I was tugging her T-shirt up in a frantic rush, my hands eagerly pawing her breasts, ducking my head down to gently bite the nipples puckering hard out of her bra cups. She was unbuckling my pants, and it became a race of hands, hers reaching between my legs as I kept massaging her nipples. Such golden skin, and the way her silky soft black hair fell like it belonged on an exotic dark animal. So incredibly, astonishingly, delicately feminine with her petite physique, yet having such confidence in her touch.

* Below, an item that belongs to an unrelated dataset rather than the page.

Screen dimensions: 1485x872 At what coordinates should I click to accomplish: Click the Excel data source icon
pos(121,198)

I sat down on a chair, wanting her to sit in my lap, straddle me, but she knelt at my feet, her hand still
exploring my vagina with my legs rudely open, working me so that I convulsed and gripped the seat to steady myself, my teacher, my lover, like an idol, like a doll on her knees, and my eyes strayed to the way she overlapped her feet behind her as she knelt, the smallness of her toes and even beauty in the arch of her foot, the way her breasts were flushed and full, awaiting my hand. As I started to come, I half-jumped, half-collapsed out of the chair to the rug, my body wracked with spasms of overwhelming ecstasy, Karen’s mouth covering my own, my eyes losing all sight of the room under that shroud of midnight hair. “I got to have your pussy,” I rasped. “I’ve got to taste you!” Too long, far too long since I had quenched my thirst from between her legs. We were both crying as I went down on her, the rise of her rib cage as her back arched, as sweat glistened on that luminescent skin, made me swear love eternal to my Kamala, made such a damn liar out of me.

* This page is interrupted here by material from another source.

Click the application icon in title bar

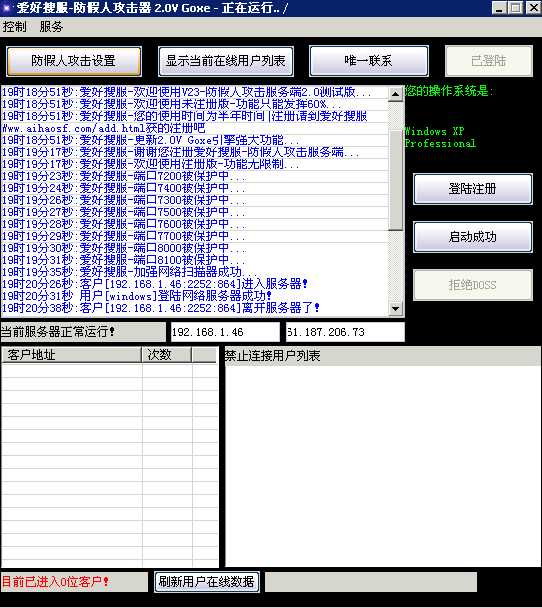tap(7, 8)
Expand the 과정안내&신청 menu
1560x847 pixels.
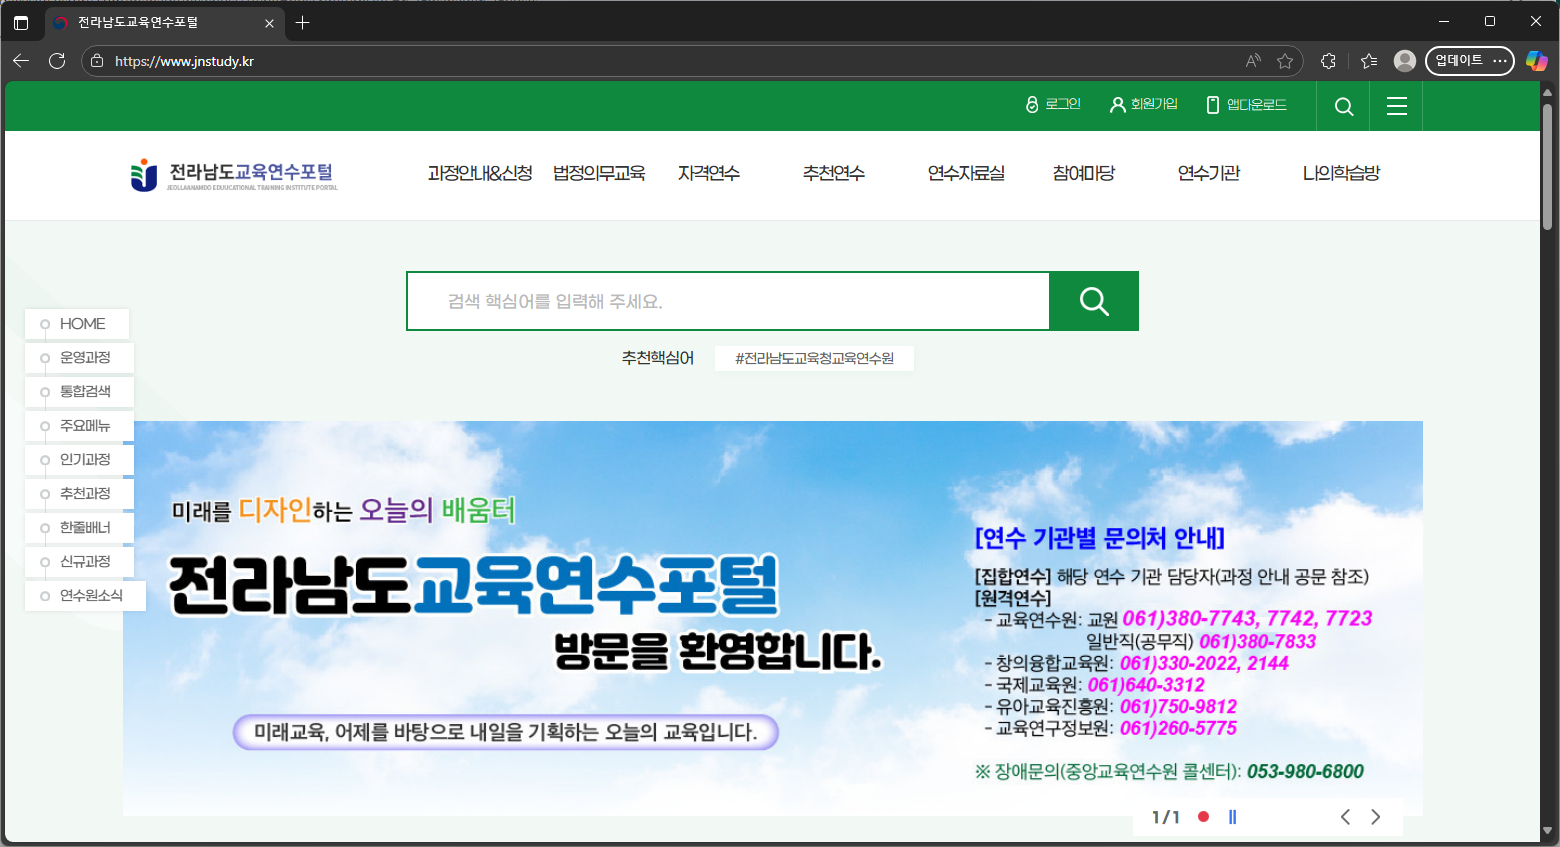click(x=479, y=172)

You can’t see the park from here, but we’re close enough to walk,” I yelled apologetically from the kitchen.
“Are you kidding?” she called back. “This place is amazing!”
Back in the apartment. Karen and I making love again in my bed, making it special and memorable in a way that no hotel suite ever could.
I heard a noise out in the living room but didn’t think anything of it, went back to firing up the blender. I squealed because I had to quickly shut it off. Fool. Forgot to put the lid back and nearly made a mess out of my Destiny’s Child concert T-shirt, the only thing I had on at the moment. Margaritas done, I sipped my own home-made brew and smacked my lips on a finger. God, I’m good, I said, and I headed to my bedroom with a glass in each hand. “You tell me if this is the way you like ’em!” I called out.
I walked in just in time to see Erica and Karen, frozen like they were caught in a snapshot. Erica was three feet in the doorway, jaw almost on the floor, staring at Karen completely nude and rubbing lotion on her leg. We were suddenly back in high school as Erica blurted out, “Miss Ogis…” Because she hadn’t known her as anything else.